# Request:
Duplicate every one of the following entries line for line, with no changes.

Saved data entries
○ ○ ○
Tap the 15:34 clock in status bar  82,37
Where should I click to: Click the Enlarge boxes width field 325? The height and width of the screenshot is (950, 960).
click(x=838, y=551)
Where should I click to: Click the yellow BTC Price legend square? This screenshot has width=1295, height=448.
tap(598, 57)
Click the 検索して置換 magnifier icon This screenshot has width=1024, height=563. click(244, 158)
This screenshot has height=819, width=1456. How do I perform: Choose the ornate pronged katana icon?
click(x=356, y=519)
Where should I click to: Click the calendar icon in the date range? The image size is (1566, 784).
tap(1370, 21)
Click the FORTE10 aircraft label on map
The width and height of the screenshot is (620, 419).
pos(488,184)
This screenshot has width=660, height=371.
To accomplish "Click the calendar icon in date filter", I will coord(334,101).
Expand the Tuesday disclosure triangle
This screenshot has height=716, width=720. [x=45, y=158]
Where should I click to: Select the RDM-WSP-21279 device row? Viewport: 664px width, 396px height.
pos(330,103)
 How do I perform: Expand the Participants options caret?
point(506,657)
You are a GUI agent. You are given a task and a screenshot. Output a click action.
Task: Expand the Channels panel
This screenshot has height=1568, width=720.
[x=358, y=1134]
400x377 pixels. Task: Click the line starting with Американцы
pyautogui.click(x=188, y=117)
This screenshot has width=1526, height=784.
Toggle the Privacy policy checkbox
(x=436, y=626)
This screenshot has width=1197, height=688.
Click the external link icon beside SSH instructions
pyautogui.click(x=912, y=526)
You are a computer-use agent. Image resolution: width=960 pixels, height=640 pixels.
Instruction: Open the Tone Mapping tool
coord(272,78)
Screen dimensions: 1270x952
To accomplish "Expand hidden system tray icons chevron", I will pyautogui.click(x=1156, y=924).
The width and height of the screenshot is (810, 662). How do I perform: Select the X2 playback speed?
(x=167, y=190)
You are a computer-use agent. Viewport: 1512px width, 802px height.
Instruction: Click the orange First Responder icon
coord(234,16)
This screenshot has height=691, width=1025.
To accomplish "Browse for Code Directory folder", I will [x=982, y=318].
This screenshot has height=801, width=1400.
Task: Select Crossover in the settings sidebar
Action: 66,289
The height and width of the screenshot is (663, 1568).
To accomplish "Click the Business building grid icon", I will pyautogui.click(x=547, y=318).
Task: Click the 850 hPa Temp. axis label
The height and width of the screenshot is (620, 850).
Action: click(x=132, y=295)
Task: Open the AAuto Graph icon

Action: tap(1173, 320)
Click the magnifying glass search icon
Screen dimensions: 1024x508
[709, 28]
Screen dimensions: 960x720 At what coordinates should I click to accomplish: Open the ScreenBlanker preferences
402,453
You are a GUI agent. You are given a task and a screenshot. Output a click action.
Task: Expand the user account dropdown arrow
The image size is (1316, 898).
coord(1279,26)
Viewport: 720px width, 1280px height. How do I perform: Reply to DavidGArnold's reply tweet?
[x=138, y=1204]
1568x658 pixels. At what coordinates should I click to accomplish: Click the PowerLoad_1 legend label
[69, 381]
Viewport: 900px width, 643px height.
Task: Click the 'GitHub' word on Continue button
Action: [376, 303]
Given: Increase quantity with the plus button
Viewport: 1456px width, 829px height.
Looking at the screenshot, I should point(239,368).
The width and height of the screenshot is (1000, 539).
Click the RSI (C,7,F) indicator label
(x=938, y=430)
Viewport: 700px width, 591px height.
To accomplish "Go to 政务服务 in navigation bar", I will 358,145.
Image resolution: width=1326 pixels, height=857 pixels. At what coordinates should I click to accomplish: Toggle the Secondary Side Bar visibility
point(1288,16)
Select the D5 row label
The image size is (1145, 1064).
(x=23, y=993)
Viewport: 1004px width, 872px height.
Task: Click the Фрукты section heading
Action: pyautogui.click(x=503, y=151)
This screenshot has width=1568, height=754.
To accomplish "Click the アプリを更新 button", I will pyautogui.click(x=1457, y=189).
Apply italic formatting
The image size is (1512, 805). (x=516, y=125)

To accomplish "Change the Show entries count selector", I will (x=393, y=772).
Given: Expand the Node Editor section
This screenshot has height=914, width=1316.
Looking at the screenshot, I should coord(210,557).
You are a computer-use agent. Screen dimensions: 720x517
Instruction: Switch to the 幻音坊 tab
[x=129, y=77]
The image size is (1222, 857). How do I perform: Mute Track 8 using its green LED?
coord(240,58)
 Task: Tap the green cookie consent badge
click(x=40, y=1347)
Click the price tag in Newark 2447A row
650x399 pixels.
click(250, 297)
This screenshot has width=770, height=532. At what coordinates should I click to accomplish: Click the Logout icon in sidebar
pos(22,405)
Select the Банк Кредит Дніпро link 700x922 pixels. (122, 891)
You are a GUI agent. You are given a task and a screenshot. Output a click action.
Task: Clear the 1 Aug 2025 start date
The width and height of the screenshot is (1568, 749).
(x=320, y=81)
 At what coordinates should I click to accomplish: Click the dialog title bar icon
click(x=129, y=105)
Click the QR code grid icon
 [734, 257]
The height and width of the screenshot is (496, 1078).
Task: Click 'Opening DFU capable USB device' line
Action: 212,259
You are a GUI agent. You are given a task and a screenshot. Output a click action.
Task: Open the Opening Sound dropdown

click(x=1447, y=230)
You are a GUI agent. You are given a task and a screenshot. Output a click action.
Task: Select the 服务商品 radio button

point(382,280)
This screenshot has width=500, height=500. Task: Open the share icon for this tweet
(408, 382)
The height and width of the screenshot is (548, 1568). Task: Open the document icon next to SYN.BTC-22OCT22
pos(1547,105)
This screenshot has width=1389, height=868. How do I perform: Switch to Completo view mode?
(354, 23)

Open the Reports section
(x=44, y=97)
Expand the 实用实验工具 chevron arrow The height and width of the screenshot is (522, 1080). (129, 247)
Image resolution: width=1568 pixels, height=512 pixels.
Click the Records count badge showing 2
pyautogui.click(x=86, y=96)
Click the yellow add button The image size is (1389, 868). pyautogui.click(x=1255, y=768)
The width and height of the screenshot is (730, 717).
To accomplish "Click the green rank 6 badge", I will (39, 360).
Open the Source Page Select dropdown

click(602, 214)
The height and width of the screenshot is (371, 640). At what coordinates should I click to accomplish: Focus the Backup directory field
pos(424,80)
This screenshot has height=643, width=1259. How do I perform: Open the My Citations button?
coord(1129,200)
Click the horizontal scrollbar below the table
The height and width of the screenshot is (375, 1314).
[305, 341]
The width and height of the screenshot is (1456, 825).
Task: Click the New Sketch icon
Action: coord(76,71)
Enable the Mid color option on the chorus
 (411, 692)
○ ○ ○
# Answer to the exercise:
Tap the 15:34 clock in status bar  82,37
Where should I click to: Click the Enlarge boxes width field 325? The height and width of the screenshot is (950, 960).
click(x=838, y=551)
Where should I click to: Click the yellow BTC Price legend square? This screenshot has width=1295, height=448.
tap(598, 57)
Click the 検索して置換 magnifier icon This screenshot has width=1024, height=563. click(244, 158)
This screenshot has height=819, width=1456. How do I perform: Choose the ornate pronged katana icon?
click(x=356, y=519)
Where should I click to: Click the calendar icon in the date range? The image size is (1566, 784).
tap(1370, 21)
Click the FORTE10 aircraft label on map
The width and height of the screenshot is (620, 419).
pos(488,184)
This screenshot has width=660, height=371.
To accomplish "Click the calendar icon in date filter", I will coord(334,101).
Expand the Tuesday disclosure triangle
This screenshot has height=716, width=720. [x=45, y=158]
Where should I click to: Select the RDM-WSP-21279 device row? Viewport: 664px width, 396px height.
pos(330,103)
 How do I perform: Expand the Participants options caret?
point(506,657)
You are a GUI agent. You are given a task and a screenshot. Output a click action.
Task: Expand the Channels panel
This screenshot has height=1568, width=720.
[x=358, y=1134]
400x377 pixels. Task: Click the line starting with Американцы
pyautogui.click(x=188, y=117)
This screenshot has width=1526, height=784.
Toggle the Privacy policy checkbox
(x=436, y=626)
This screenshot has width=1197, height=688.
Click the external link icon beside SSH instructions
pyautogui.click(x=912, y=526)
You are a computer-use agent. Image resolution: width=960 pixels, height=640 pixels.
Instruction: Open the Tone Mapping tool
coord(272,78)
Screen dimensions: 1270x952
To accomplish "Expand hidden system tray icons chevron", I will pyautogui.click(x=1156, y=924).
The width and height of the screenshot is (810, 662). How do I perform: Select the X2 playback speed?
(x=167, y=190)
You are a computer-use agent. Viewport: 1512px width, 802px height.
Instruction: Click the orange First Responder icon
coord(234,16)
This screenshot has height=691, width=1025.
To accomplish "Browse for Code Directory folder", I will [x=982, y=318].
This screenshot has height=801, width=1400.
Task: Select Crossover in the settings sidebar
Action: 66,289
The height and width of the screenshot is (663, 1568).
To accomplish "Click the Business building grid icon", I will pyautogui.click(x=547, y=318).
Task: Click the 850 hPa Temp. axis label
The height and width of the screenshot is (620, 850).
Action: click(x=132, y=295)
Task: Open the AAuto Graph icon

Action: tap(1173, 320)
Click the magnifying glass search icon
Screen dimensions: 1024x508
[709, 28]
Screen dimensions: 960x720 At what coordinates should I click to accomplish: Open the ScreenBlanker preferences
402,453
You are a GUI agent. You are given a task and a screenshot. Output a click action.
Task: Expand the user account dropdown arrow
The image size is (1316, 898).
coord(1279,26)
Viewport: 720px width, 1280px height. How do I perform: Reply to DavidGArnold's reply tweet?
[x=138, y=1204]
1568x658 pixels. At what coordinates should I click to accomplish: Click the PowerLoad_1 legend label
[69, 381]
Viewport: 900px width, 643px height.
Task: Click the 'GitHub' word on Continue button
Action: [376, 303]
Given: Increase quantity with the plus button
Viewport: 1456px width, 829px height.
Looking at the screenshot, I should point(239,368).
The width and height of the screenshot is (1000, 539).
Click the RSI (C,7,F) indicator label
(x=938, y=430)
Viewport: 700px width, 591px height.
To accomplish "Go to 政务服务 in navigation bar", I will 358,145.
Image resolution: width=1326 pixels, height=857 pixels. At what coordinates should I click to accomplish: Toggle the Secondary Side Bar visibility
point(1288,16)
Select the D5 row label
The image size is (1145, 1064).
(x=23, y=993)
Viewport: 1004px width, 872px height.
Task: Click the Фрукты section heading
Action: pyautogui.click(x=503, y=151)
This screenshot has width=1568, height=754.
To accomplish "Click the アプリを更新 button", I will pyautogui.click(x=1457, y=189).
Apply italic formatting
The image size is (1512, 805). (x=516, y=125)

To accomplish "Change the Show entries count selector", I will (x=393, y=772).
Given: Expand the Node Editor section
This screenshot has height=914, width=1316.
Looking at the screenshot, I should coord(210,557).
You are a computer-use agent. Screen dimensions: 720x517
Instruction: Switch to the 幻音坊 tab
[x=129, y=77]
The image size is (1222, 857). How do I perform: Mute Track 8 using its green LED?
coord(240,58)
 Task: Tap the green cookie consent badge
click(x=40, y=1347)
Click the price tag in Newark 2447A row
650x399 pixels.
click(250, 297)
This screenshot has width=770, height=532. At what coordinates should I click to accomplish: Click the Logout icon in sidebar
pos(22,405)
Select the Банк Кредит Дніпро link 700x922 pixels. (122, 891)
You are a GUI agent. You are given a task and a screenshot. Output a click action.
Task: Clear the 1 Aug 2025 start date
The width and height of the screenshot is (1568, 749).
(x=320, y=81)
 At what coordinates should I click to accomplish: Click the dialog title bar icon
click(x=129, y=105)
Click the QR code grid icon
 [734, 257]
The height and width of the screenshot is (496, 1078).
Task: Click 'Opening DFU capable USB device' line
Action: 212,259
You are a GUI agent. You are given a task and a screenshot. Output a click action.
Task: Open the Opening Sound dropdown

click(x=1447, y=230)
You are a GUI agent. You are given a task and a screenshot. Output a click action.
Task: Select the 服务商品 radio button

point(382,280)
This screenshot has width=500, height=500. Task: Open the share icon for this tweet
(408, 382)
The height and width of the screenshot is (548, 1568). Task: Open the document icon next to SYN.BTC-22OCT22
pos(1547,105)
This screenshot has width=1389, height=868. How do I perform: Switch to Completo view mode?
(354, 23)

Open the Reports section
(x=44, y=97)
Expand the 实用实验工具 chevron arrow The height and width of the screenshot is (522, 1080). (129, 247)
Image resolution: width=1568 pixels, height=512 pixels.
Click the Records count badge showing 2
pyautogui.click(x=86, y=96)
Click the yellow add button The image size is (1389, 868). pyautogui.click(x=1255, y=768)
The width and height of the screenshot is (730, 717).
To accomplish "Click the green rank 6 badge", I will (39, 360).
Open the Source Page Select dropdown

click(602, 214)
The height and width of the screenshot is (371, 640). At what coordinates should I click to accomplish: Focus the Backup directory field
pos(424,80)
This screenshot has height=643, width=1259. How do I perform: Open the My Citations button?
coord(1129,200)
Click the horizontal scrollbar below the table
The height and width of the screenshot is (375, 1314).
[305, 341]
The width and height of the screenshot is (1456, 825).
Task: Click the New Sketch icon
Action: coord(76,71)
Enable the Mid color option on the chorus
 (411, 692)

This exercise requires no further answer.